2. VLF (Very Low-Frequency) operates between 3kHz and 30 kHz. It is typically used for very long, continuous conductors, and deep conductive long length utilities.

3. LF (Low-Frequency) operates between 30kHz and 300kHz. It is typically used for shallow (8 feet or less) conductors of medium length.

4. HF (High-Frequency) operates between 3MHz and 30MHz. It is typically used for cables; shallow short conductors.

Not all utilities are metallic or of sufficient length in the ground. Therefore, resonant EM methods are not always the answer. The current family of surface geophysical methods available for utility and other near-surface structure or hazard detection is extensive. Other EM techniques such as measuring eddy currents, differential heat, and thermal reflection are also available. Below are three types presently in use:

1. Terrain Conductivity uses the VLF range, which uses Eddy Currents to measure differences in ground conductivity. It has proven useful in locating very deep or short metallic utilities and air/gas-filled utilities.
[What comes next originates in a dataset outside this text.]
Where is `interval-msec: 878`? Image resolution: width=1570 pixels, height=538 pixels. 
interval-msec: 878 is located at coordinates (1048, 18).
2. Ground-Penetrating Radar which uses 1-100 gigahertz microwaves to measure reflections due to dielectric differences in subsurface materials. It measures the strength and amount of time necessary to bounce a signal off different layers. This technology is effective only in resistant soils. Utilities should be of sufficient size to be detected. The deeper the utility, the larger it should be in order to be detected. Highly different soil/utility materials give the best results.

3. Thermal measures heat output. When the amount of heat from the utility is different from that of the surrounding soil, it might be detectable. Some utilities produce their own exothermic heat or retain heat longer than the surrounding soil.
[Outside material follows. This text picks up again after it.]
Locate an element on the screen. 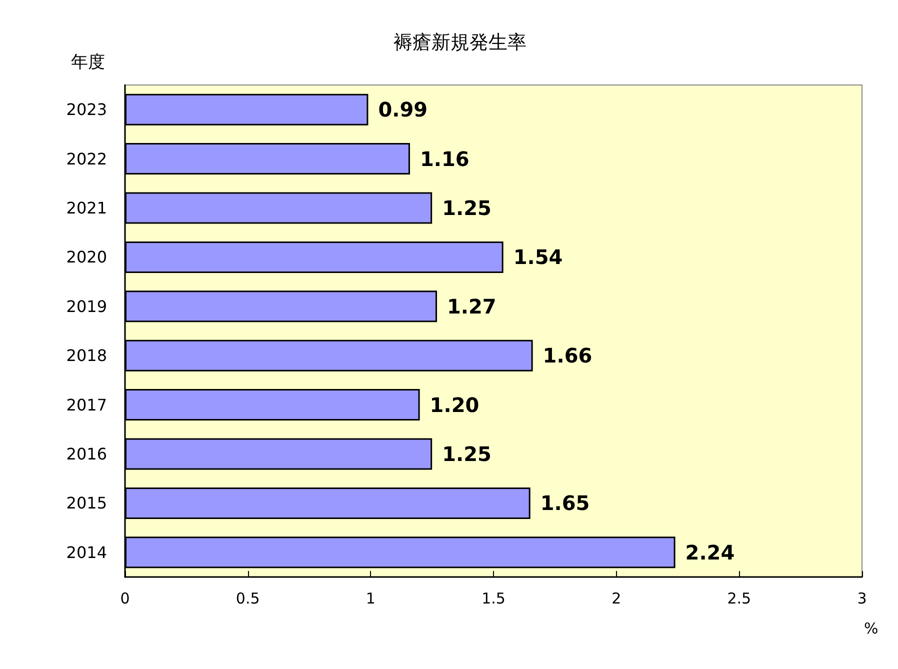 Image resolution: width=898 pixels, height=669 pixels. data-label: 1.20 is located at coordinates (455, 404).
10.3.3 Locator Operator Training

Each piece of locating equipment is unique. It is very important that operators be trained to use the equipment before applying it in a field application that determines safe boundaries for excavation workers. Some of the ground penetrating radar equipment is very dependent on operator interpretation of the characterization profiles generated from the locator equipment.
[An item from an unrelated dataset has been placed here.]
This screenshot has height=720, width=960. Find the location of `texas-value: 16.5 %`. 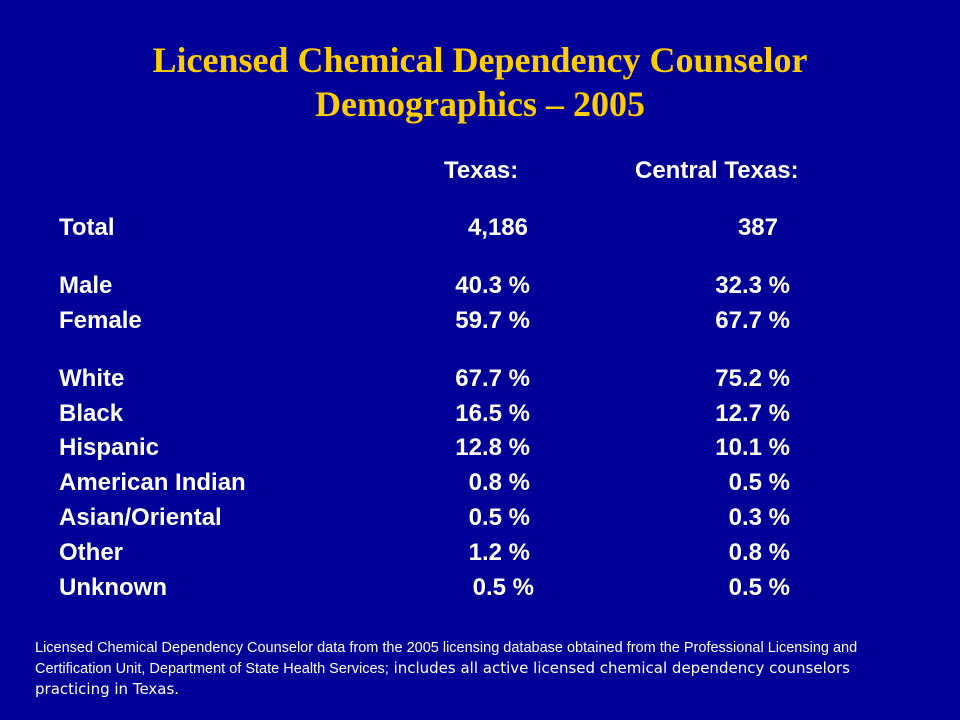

Operators unfamiliar with the equipment specifications and operating instructions can make interpretive mistakes that can lead to serious injury to the excavation workers.

Proper selection of available techniques and the use and interpretation of data produced by this equipment is essential to the accurate and comprehensive detection of underground utilities.

Regular calibrations and maintenance of locator equipment should be established.

10.3.4 Field Marking of Identified Utilities

Paints/Surface Markings are used at many jobsites. Care should be taken to ensure the markings are clearly present and identifiable at the time the excavation workers arrive at the excavation site. Many cases of faint markings and/or markings washed away by rain have been documented at jobsites. The recent use of biodegradable survey paints has increased this possibility. They are not as durable as former types of survey paints used. Lawn mowing equipment can erase or diminish the effectiveness of survey paints in outside areas.

Stakes or Flags are used to mark identified utilities at some job sites. These should be durable, and able to withstand the environments they are exposed to. Lawn mowing equipment can erase all traces of survey flags in very short order. Incidents resulting from missing and even relocated stakes or flags have been documented.

Utilities Color-Coding is used at most work locations. The standard utilities color-coding is well understood by most excavation subcontractors, and serves as a very effective communications tool for the facility owner.

Plastic Utilities Ribbon Tape is used in most facilities, as well as commercial and industrial applications. It is installed directly above the utility, but below the surface of the ground so an excavator can dig it up, and thereby indicate the presence of a utility, before the utility is damaged.

Metallic Utilities Ribbon Tape is used in many facilities. It is buried at a specified depth above the utility. This ribbon can be detected and its route traced by a metal detector.